Не удивляйся моей исповеди — такой путаной и непоследовательной, вся моя жизнь сейчас такая непоследовательная. И пишу это тебе потому, что больше не с кем поделиться ни мыслями, ни чувствами — отца интересуют только деньги, а немногие мои знакомые женщины сами готовы натянуть на себя черные мундиры. Боже мой, тебе не кажется, что наша Германия сошла с ума?

Но сейчас я не думаю ни про Германию, ни про черта-дьявола. Возможно, в тот вечер у меня было скверное настроение из-за того, что Герман случайно задел больную струнку Роберта. Он заговорил с ним о живописи, и тот уже не отставал от Шпехта весь вечер. Ты же знаешь причуды Роберта — от молекулы до Рембрандта у него один шаг, и я не знаю, чем в конце концов он увлекается больше. Я старалась попасть им в тон, но спасовала. Оказывается, Герман хорошо знает живопись, имеет несколько ценных картин и обещал Роберту оригиналы каких-то славянских художников.

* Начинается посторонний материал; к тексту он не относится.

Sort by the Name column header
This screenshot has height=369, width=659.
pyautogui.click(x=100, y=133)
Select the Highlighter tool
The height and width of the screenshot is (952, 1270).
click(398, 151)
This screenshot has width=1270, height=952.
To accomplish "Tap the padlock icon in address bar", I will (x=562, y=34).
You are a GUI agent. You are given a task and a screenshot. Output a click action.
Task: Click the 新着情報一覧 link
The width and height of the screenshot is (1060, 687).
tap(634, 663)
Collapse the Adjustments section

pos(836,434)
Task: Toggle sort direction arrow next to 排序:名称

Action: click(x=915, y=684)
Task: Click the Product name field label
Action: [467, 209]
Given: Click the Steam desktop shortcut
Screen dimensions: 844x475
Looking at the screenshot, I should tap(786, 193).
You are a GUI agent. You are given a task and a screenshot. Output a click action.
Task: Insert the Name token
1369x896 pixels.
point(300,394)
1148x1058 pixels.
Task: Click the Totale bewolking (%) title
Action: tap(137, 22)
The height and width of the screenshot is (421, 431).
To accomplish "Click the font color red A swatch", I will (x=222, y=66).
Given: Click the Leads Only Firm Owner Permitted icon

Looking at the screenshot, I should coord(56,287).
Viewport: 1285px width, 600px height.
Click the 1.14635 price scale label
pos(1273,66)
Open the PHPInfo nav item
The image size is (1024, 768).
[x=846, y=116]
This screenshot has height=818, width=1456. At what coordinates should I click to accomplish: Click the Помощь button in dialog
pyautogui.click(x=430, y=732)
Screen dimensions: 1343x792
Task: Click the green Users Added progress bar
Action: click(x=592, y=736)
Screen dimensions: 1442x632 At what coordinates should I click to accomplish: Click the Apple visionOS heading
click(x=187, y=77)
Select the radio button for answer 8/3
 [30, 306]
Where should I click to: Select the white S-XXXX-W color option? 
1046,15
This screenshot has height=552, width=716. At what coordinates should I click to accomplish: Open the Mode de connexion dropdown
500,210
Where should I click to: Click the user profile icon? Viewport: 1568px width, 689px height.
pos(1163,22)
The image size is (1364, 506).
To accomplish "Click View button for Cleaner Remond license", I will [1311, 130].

Дора, дорогая, наверно тебе уже надоело мое пустословие?

Можешь представить себе мою радость, когда мы вышли из ресторана и, распрощавшись с компанией, направились пешком домой. Чуть ли не два часа брели мы по затемненным улицам, но мне было не страшно, и я совсем не устала, даже жалела, что так быстро увидела наш дом.

Я ощущала тепло руки Германа — и от этого самой становилось жарко; я опьянела от этой ночи и присутствия Германа, от его слов. Правда, он говорил мало, а меня, как на грех, одолела болтливость. Хотелось говорить, тем более что я чувствовала с его стороны искреннюю заинтересованность, — он иногда спрашивал о том, что может интересовать лишь близкого или расположенного ко мне человека. И потому он становился мне еще дороже и понятнее.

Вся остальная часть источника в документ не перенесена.